===== Input records =====
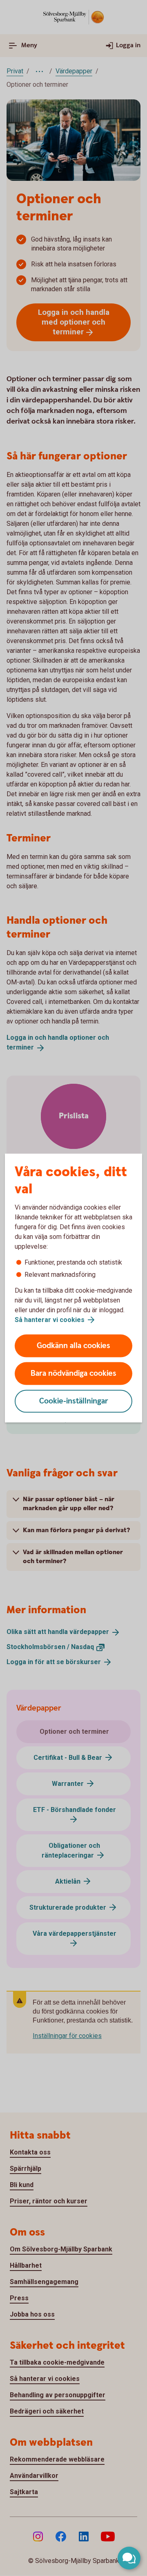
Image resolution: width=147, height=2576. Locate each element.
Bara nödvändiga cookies (73, 1373)
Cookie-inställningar (73, 1401)
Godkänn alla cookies (73, 1346)
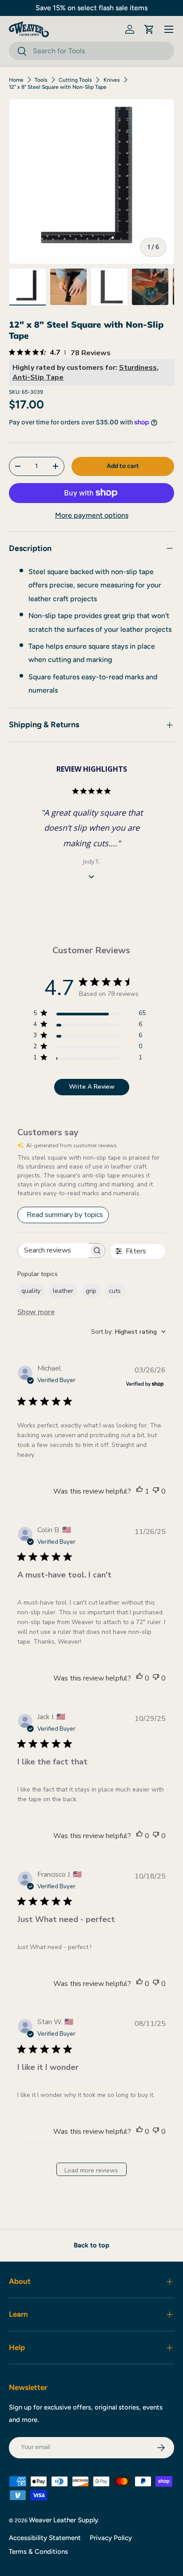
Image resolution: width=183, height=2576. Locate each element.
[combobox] (91, 51)
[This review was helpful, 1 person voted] (139, 1491)
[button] (149, 29)
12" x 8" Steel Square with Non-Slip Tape (58, 87)
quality (30, 1291)
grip (91, 1291)
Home (16, 80)
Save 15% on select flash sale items (91, 8)
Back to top (91, 2245)
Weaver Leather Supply (63, 2520)
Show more (36, 1312)
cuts (115, 1291)
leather (63, 1291)
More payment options (91, 515)
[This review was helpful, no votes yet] (139, 1678)
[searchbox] (53, 1250)
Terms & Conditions (38, 2552)
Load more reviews (91, 2170)
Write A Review (92, 1086)
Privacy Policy (111, 2538)
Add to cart (123, 466)
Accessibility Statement (45, 2538)
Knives (111, 80)
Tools (41, 80)
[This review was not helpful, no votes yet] (156, 1491)
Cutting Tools (75, 80)
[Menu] (169, 29)
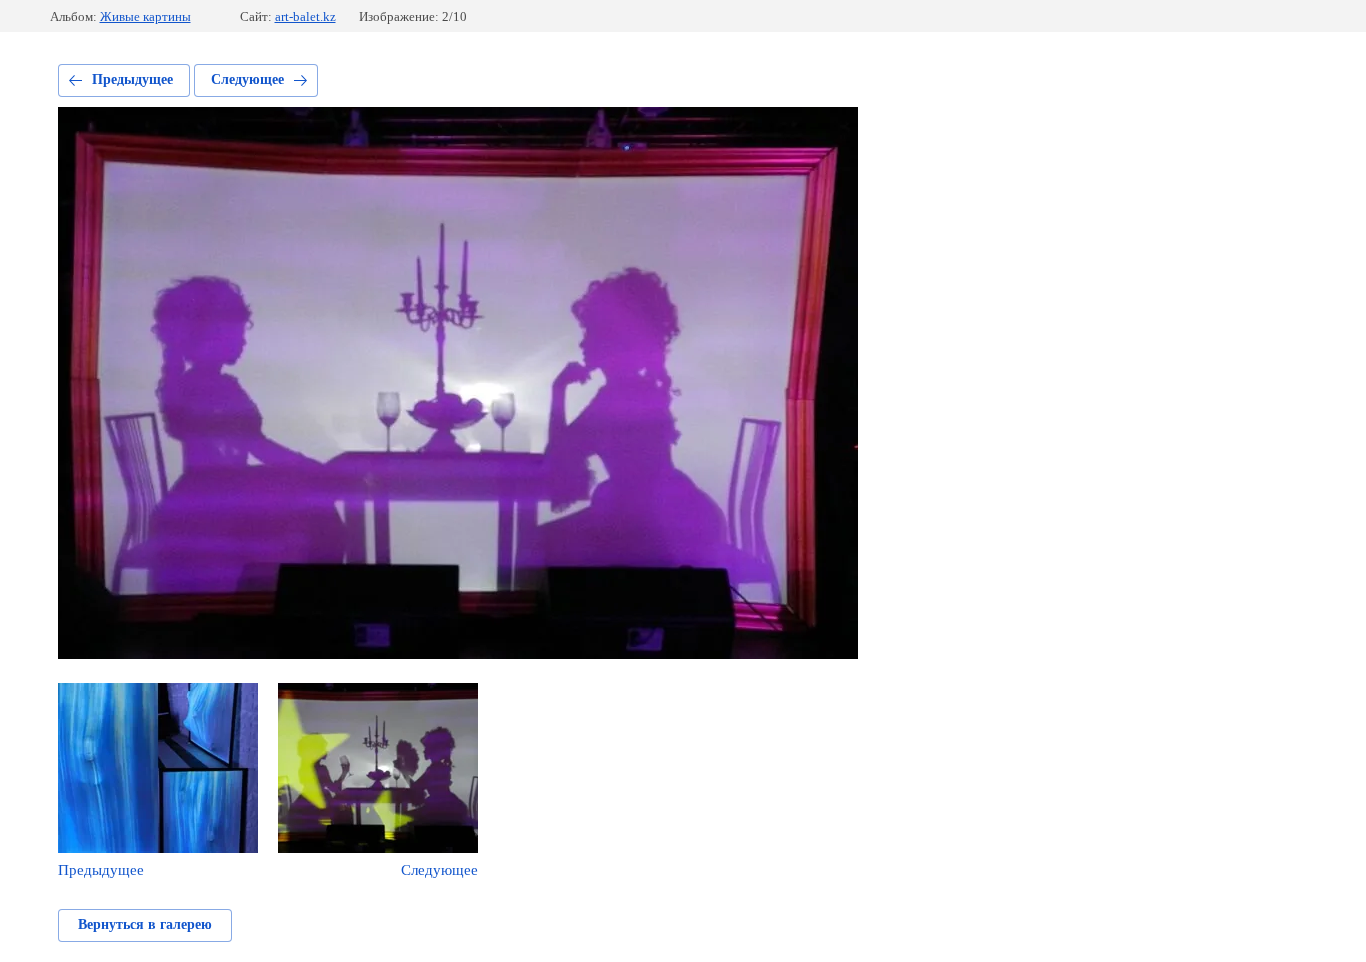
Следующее (247, 79)
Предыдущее (132, 79)
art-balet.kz (305, 16)
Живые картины (145, 16)
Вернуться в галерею (145, 924)
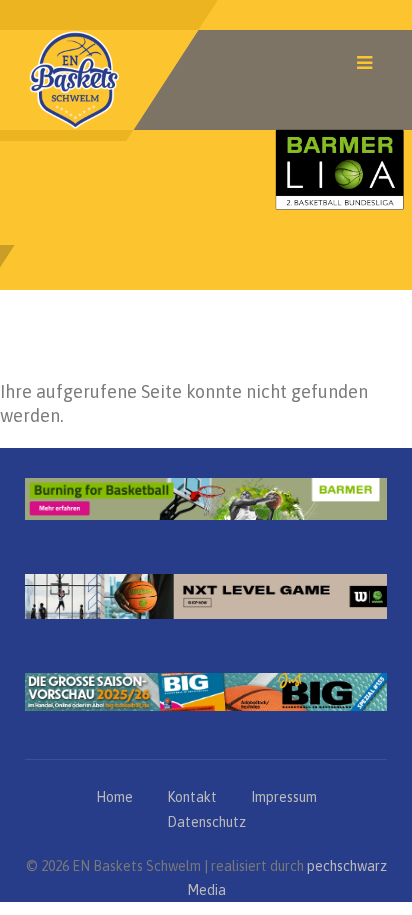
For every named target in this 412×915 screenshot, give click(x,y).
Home (114, 797)
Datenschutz (206, 822)
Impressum (284, 797)
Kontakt (192, 797)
=====
Task to complete
Repeat exactly the lines above, from the line that contains "[combobox] (91, 51)" down through the line that contains "Datenschutz (206, 822)". Include both of those lines and none of the pictures.

Solution for this task
[combobox] (91, 51)
[This review was helpful, 1 person voted] (139, 1491)
[button] (149, 29)
12" x 8" Steel Square with Non-Slip Tape (58, 87)
quality (30, 1291)
grip (91, 1291)
Home (16, 80)
Save 15% on select flash sale items (91, 8)
Back to top (91, 2245)
Weaver Leather Supply (63, 2520)
Show more (36, 1312)
cuts (115, 1291)
leather (63, 1291)
More payment options (91, 515)
[This review was helpful, no votes yet] (139, 1678)
[searchbox] (53, 1250)
Terms & Conditions (38, 2552)
Load more reviews (91, 2170)
Write A Review (92, 1086)
Privacy Policy (111, 2538)
Add to cart (123, 466)
Accessibility Statement (45, 2538)
Knives (111, 80)
Tools (41, 80)
[This review was not helpful, no votes yet] (156, 1491)
Cutting Tools (75, 80)
[Menu] (169, 29)
Следующее (247, 79)
Предыдущее (132, 79)
art-balet.kz (305, 16)
Живые картины (145, 16)
Вернуться в галерею (145, 924)
For every named target in this 412×915 screenshot, give click(x,y).
Home (114, 797)
Datenschutz (206, 822)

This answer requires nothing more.